■ **WHAT IS NEEDED**
Write out again the part of the rows that opens with the line containing "扬州大学 (247, 2212)" and runs through the end of the rows, request lines included. Add -24 to each x and y coordinate in the answers.

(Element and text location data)
[BEGIN]
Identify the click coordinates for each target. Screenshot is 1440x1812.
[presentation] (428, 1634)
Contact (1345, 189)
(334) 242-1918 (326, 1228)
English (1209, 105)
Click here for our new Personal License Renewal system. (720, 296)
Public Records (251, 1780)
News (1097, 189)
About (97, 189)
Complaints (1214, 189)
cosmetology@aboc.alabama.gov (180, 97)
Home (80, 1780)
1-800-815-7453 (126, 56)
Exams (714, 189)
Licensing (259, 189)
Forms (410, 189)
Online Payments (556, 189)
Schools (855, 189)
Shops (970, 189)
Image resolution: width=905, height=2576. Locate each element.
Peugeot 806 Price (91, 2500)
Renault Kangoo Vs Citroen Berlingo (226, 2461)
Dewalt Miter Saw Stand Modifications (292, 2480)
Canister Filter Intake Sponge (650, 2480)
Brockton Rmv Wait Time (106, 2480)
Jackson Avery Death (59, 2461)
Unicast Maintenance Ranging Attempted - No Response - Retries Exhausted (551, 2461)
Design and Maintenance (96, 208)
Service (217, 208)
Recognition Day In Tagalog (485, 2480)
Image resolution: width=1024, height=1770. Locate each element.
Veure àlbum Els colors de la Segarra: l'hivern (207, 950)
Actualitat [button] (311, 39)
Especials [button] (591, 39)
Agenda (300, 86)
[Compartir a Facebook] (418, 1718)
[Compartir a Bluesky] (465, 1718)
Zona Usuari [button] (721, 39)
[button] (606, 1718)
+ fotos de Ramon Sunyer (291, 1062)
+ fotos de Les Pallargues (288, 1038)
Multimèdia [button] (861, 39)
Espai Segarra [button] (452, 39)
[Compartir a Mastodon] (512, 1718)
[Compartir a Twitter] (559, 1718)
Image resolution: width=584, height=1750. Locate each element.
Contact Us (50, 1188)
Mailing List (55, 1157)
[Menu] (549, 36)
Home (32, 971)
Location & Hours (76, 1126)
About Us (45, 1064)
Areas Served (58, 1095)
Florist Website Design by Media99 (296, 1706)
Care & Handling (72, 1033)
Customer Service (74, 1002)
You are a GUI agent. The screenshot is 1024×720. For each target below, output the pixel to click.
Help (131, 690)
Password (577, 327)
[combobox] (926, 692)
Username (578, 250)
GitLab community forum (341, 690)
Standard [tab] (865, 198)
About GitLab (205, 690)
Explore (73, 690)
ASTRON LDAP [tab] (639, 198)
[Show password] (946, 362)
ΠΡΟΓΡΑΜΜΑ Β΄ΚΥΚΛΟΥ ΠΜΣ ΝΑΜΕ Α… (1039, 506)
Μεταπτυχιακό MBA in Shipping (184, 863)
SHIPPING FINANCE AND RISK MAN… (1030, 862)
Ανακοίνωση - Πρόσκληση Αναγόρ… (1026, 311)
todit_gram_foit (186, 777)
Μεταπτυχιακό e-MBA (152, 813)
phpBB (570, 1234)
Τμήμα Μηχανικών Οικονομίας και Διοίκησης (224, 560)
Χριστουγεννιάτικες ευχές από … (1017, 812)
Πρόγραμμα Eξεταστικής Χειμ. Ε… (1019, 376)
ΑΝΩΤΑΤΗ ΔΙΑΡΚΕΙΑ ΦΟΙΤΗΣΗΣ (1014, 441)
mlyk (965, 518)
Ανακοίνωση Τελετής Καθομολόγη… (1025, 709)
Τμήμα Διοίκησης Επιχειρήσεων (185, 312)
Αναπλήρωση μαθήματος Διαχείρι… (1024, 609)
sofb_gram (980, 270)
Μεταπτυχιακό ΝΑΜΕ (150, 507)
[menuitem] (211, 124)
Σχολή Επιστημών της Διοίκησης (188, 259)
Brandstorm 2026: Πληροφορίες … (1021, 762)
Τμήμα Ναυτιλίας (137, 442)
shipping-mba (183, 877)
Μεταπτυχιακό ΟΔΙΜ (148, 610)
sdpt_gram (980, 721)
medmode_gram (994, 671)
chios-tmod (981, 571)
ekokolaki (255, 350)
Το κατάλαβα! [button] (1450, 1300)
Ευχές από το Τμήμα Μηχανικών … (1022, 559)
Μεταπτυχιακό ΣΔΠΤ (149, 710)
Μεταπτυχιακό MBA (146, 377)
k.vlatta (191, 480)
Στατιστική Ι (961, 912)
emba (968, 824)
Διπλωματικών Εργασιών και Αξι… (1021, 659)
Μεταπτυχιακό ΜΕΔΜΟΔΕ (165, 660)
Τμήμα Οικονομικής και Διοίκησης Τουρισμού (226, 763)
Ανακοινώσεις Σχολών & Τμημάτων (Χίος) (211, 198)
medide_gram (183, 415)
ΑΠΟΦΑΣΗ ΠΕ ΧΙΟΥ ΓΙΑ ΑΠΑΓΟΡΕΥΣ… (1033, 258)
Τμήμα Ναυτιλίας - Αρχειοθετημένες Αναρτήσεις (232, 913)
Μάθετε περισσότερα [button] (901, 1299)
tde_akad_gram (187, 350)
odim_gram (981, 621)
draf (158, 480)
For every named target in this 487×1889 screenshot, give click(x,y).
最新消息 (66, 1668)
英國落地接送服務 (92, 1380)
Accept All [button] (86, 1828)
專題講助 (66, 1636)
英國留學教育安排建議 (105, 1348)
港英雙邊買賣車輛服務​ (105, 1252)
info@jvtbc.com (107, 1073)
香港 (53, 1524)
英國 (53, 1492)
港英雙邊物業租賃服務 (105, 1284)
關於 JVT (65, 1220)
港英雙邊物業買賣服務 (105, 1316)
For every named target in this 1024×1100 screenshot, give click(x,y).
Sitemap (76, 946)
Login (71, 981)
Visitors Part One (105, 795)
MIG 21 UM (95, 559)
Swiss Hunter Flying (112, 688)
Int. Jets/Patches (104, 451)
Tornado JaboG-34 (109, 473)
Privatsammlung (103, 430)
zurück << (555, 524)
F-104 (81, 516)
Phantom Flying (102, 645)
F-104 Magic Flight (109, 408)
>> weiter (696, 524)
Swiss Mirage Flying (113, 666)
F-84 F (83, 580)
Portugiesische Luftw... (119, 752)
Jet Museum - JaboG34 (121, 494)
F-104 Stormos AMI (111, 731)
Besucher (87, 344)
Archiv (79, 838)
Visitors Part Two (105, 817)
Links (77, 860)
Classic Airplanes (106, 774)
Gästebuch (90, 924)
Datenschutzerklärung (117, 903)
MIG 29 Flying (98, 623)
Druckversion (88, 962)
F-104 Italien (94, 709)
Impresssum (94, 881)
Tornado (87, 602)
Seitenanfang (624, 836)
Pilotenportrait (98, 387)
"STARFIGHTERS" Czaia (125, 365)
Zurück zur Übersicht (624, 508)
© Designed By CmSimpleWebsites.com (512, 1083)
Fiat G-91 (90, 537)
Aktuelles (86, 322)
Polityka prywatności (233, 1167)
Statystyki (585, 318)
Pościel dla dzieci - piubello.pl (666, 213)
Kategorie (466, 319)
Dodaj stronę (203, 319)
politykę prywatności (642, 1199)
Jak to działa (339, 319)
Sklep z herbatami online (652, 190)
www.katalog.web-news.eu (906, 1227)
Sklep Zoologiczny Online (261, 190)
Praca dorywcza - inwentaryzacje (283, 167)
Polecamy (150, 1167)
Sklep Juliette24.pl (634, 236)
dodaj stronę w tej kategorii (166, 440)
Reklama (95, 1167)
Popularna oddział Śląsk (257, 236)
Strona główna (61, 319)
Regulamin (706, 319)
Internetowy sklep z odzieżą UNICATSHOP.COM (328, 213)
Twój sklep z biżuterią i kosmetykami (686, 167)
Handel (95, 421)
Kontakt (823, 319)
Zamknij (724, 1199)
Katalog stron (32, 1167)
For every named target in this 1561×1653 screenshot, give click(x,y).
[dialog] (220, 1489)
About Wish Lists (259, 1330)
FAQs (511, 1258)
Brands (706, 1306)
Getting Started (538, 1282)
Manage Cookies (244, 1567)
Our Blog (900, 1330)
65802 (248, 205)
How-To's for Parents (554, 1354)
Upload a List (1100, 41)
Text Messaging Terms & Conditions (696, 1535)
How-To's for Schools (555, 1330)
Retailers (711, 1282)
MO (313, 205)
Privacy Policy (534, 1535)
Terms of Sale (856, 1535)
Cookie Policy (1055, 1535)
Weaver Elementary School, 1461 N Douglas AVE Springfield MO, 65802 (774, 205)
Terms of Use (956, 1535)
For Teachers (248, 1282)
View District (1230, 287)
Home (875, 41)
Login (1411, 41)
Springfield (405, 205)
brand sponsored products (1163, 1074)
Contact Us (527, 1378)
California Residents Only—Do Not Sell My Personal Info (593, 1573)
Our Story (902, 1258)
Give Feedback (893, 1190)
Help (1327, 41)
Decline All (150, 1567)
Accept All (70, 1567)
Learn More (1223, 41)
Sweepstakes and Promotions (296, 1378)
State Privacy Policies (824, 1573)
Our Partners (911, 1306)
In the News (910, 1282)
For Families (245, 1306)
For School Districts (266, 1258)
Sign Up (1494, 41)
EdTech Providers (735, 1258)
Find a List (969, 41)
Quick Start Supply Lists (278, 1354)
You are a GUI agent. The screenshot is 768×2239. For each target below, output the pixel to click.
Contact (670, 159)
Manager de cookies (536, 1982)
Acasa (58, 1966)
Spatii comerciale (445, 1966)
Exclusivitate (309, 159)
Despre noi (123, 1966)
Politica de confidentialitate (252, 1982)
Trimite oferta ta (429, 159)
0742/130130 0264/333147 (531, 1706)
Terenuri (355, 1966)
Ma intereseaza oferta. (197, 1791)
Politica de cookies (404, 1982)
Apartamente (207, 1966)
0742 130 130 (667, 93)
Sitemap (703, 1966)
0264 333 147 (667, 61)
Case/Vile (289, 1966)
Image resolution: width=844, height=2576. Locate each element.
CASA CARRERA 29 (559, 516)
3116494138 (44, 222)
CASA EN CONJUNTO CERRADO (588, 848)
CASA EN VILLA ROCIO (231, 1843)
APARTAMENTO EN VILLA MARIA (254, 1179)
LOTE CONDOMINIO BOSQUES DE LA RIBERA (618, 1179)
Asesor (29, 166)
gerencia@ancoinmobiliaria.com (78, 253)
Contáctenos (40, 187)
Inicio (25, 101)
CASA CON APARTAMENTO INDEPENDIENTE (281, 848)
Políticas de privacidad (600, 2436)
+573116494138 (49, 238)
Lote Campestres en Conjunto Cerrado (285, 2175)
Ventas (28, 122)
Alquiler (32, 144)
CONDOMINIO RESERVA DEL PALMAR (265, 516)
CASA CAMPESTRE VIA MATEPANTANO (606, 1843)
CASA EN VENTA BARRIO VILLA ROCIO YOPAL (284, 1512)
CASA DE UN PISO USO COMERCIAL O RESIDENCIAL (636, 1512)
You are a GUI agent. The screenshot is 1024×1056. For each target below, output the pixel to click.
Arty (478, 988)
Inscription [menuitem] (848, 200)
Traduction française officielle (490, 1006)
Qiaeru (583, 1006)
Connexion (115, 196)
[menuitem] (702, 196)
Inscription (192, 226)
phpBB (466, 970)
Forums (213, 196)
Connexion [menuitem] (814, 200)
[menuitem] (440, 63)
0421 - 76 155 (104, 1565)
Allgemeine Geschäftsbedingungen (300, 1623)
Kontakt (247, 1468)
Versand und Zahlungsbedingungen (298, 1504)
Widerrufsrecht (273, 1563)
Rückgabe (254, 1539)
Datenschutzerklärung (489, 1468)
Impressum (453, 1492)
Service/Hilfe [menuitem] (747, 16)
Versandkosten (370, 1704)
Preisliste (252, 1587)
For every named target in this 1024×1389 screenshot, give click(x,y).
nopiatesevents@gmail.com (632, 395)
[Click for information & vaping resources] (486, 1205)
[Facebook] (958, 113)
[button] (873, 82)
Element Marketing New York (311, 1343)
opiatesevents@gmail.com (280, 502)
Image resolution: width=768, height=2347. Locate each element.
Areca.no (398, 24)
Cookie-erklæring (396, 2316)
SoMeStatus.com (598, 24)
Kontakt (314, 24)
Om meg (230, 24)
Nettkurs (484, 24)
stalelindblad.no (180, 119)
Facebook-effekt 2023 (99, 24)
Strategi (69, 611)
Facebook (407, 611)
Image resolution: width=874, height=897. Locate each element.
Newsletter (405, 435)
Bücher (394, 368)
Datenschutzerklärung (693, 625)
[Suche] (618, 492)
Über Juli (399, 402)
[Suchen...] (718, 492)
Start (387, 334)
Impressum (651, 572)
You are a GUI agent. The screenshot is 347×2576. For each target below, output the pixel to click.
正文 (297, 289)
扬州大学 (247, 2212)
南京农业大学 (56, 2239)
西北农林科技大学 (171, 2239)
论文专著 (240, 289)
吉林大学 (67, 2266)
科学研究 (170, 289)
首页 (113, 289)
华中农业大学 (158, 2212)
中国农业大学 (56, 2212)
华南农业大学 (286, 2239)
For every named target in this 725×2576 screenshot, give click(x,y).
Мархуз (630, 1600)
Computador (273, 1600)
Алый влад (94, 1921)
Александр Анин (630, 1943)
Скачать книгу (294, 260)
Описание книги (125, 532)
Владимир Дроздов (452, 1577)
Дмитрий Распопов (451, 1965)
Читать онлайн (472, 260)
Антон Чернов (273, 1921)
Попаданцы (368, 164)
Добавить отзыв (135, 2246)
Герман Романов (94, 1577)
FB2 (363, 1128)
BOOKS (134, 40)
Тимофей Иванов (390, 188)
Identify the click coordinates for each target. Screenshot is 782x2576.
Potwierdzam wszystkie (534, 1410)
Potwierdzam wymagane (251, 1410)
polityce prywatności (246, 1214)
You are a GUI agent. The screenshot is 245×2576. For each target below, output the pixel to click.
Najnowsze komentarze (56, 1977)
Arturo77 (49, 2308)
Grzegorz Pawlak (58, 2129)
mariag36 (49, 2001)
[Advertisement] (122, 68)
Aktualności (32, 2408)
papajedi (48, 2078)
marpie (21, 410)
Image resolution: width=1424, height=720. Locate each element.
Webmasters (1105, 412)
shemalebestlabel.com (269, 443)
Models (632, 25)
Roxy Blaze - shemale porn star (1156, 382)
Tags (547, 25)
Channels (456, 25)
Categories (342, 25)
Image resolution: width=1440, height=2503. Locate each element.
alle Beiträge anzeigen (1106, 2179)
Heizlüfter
[END]
■ **RESULT OF THIS EXERCISE**
扬州大学 (223, 2188)
南京农业大学 (32, 2215)
西北农林科技大学 (147, 2215)
论文专著 (216, 265)
吉林大学 (43, 2242)
科学研究 (146, 265)
首页 (89, 265)
华中农业大学 (134, 2188)
中国农业大学 (32, 2188)
华南农业大学 (262, 2215)
For every named target in this 725×2576 screenshot, give click(x,y).
Мархуз (606, 1576)
Computador (249, 1576)
Алый влад (70, 1897)
Александр Анин (606, 1919)
Скачать книгу (270, 236)
Описание книги (101, 508)
Владимир Дроздов (428, 1553)
Дмитрий Распопов (427, 1941)
Читать онлайн (448, 236)
Антон Чернов (249, 1897)
Попаданцы (344, 140)
Добавить отзыв (111, 2222)
Герман Романов (70, 1553)
FB2 (339, 1104)
BOOKS (110, 16)
Тимофей Иванов (366, 164)
Identify the click coordinates for each target. Screenshot is 782x2576.
Potwierdzam wszystkie (510, 1386)
Potwierdzam wymagane (227, 1386)
polityce prywatności (222, 1190)
You are a GUI agent. The screenshot is 245×2576. For each target below, output the pixel to click.
Najnowsze komentarze (32, 1953)
Arturo77 (25, 2284)
Grzegorz Pawlak (34, 2105)
mariag36 (25, 1977)
[Advertisement] (98, 44)
Aktualności (8, 2384)
papajedi (24, 2054)
marpie (-3, 386)
Image resolution: width=1424, height=720. Locate each element.
Webmasters (1081, 388)
shemalebestlabel.com (245, 419)
Models (608, 1)
Roxy Blaze - shemale porn star (1132, 358)
Tags (523, 1)
Channels (432, 1)
Categories (318, 1)
Image resolution: width=1440, height=2503. Locate each element.
alle Beiträge anzeigen (1082, 2155)
Heizlüfter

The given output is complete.